** Entries supplied follows **
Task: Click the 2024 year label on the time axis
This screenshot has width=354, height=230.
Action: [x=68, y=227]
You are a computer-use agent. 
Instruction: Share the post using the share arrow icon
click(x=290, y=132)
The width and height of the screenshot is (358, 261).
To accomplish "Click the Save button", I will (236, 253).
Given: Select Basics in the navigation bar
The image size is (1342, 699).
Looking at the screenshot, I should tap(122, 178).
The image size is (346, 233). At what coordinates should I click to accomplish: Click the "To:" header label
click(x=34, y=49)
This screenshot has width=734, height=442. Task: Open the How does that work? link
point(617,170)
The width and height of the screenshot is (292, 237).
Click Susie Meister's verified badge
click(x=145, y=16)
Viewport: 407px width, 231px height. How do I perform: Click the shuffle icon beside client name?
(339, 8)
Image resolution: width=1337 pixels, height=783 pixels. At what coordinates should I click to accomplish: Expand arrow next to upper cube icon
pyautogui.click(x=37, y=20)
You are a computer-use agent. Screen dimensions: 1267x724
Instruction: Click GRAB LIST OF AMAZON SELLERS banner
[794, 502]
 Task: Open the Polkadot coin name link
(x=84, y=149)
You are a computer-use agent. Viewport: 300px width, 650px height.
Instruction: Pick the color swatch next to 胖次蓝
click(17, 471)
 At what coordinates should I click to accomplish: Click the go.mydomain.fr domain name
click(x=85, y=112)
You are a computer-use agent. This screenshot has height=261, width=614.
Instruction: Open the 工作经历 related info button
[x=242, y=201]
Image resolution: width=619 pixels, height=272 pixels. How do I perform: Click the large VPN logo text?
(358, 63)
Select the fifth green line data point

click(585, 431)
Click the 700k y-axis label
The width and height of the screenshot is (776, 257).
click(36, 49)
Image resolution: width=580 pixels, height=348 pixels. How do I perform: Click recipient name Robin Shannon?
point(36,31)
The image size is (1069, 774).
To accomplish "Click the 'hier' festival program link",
** End of Entries supplied **
▸ **What needs to be done**
Wherever a line above contains "agent", copy that line.

▸ **Response to the exercise**
You are a computer-use agent. 
You are a computer-use agent. Screen dimensions: 1267x724
You are a computer-use agent. Viewport: 300px width, 650px height.
You are a computer-use agent. This screenshot has height=261, width=614.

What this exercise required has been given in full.